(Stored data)

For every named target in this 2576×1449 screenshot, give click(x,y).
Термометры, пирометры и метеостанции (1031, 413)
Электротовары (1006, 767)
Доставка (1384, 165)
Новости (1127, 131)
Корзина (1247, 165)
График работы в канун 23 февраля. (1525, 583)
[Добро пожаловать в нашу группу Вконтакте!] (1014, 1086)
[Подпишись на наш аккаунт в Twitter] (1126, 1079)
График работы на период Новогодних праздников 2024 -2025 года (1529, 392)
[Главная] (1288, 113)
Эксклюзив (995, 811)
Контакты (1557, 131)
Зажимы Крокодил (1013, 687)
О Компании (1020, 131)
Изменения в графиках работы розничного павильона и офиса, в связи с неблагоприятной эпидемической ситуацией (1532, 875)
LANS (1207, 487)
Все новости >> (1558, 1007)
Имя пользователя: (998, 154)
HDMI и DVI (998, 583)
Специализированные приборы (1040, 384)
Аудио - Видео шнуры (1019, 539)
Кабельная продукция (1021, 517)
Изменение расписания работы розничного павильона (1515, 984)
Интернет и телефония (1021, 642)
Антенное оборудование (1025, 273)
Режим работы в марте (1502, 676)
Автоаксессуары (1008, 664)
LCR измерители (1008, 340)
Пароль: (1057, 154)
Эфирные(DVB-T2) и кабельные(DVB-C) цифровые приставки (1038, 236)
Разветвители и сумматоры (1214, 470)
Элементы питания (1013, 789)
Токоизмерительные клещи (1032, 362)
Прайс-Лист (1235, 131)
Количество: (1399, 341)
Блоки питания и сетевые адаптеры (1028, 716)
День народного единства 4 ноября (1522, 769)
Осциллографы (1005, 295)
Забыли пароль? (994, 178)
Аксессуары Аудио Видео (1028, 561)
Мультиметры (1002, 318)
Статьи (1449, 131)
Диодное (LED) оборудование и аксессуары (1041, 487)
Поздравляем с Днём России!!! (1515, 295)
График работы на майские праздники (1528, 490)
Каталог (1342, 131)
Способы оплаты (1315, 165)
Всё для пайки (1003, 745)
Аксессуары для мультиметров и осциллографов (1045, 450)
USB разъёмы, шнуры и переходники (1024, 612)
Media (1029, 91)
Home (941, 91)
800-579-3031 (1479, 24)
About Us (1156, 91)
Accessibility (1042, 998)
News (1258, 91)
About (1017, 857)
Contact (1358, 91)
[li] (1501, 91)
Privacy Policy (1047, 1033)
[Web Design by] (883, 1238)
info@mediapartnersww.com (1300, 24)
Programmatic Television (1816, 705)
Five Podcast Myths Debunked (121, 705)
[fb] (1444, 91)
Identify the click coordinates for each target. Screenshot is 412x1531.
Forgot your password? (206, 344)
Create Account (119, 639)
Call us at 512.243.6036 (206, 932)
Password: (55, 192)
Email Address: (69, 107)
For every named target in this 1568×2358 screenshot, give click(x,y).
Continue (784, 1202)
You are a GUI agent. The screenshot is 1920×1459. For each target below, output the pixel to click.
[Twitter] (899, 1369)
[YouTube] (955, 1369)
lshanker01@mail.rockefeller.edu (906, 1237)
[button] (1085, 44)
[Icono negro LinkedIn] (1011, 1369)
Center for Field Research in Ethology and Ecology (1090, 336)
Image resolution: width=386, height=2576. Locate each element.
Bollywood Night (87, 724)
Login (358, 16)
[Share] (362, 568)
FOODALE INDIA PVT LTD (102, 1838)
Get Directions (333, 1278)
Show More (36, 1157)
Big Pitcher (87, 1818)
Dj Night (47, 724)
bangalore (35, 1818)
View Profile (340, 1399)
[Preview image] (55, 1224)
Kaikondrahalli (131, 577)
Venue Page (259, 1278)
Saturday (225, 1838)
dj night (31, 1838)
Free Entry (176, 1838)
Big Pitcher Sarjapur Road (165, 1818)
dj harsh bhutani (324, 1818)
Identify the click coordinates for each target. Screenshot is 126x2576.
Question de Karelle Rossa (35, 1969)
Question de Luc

- **Task instructions**
In your answer, include only the lines above starting at the line that holds "Мультиметры (1002, 318)" and ending at the line that holds "[YouTube] (955, 1369)", copied exactly.

- **Result of this exercise**
Мультиметры (1002, 318)
Статьи (1449, 131)
Диодное (LED) оборудование и аксессуары (1041, 487)
Поздравляем с Днём России!!! (1515, 295)
График работы на майские праздники (1528, 490)
Каталог (1342, 131)
Способы оплаты (1315, 165)
Всё для пайки (1003, 745)
Аксессуары для мультиметров и осциллографов (1045, 450)
USB разъёмы, шнуры и переходники (1024, 612)
Media (1029, 91)
Home (941, 91)
800-579-3031 (1479, 24)
About Us (1156, 91)
Accessibility (1042, 998)
News (1258, 91)
About (1017, 857)
Contact (1358, 91)
[li] (1501, 91)
Privacy Policy (1047, 1033)
[Web Design by] (883, 1238)
info@mediapartnersww.com (1300, 24)
Programmatic Television (1816, 705)
Five Podcast Myths Debunked (121, 705)
[fb] (1444, 91)
Identify the click coordinates for each target. Screenshot is 412x1531.
Forgot your password? (206, 344)
Create Account (119, 639)
Call us at 512.243.6036 (206, 932)
Password: (55, 192)
Email Address: (69, 107)
For every named target in this 1568×2358 screenshot, give click(x,y).
Continue (784, 1202)
You are a GUI agent. The screenshot is 1920×1459. For each target below, output the pixel to click.
[Twitter] (899, 1369)
[YouTube] (955, 1369)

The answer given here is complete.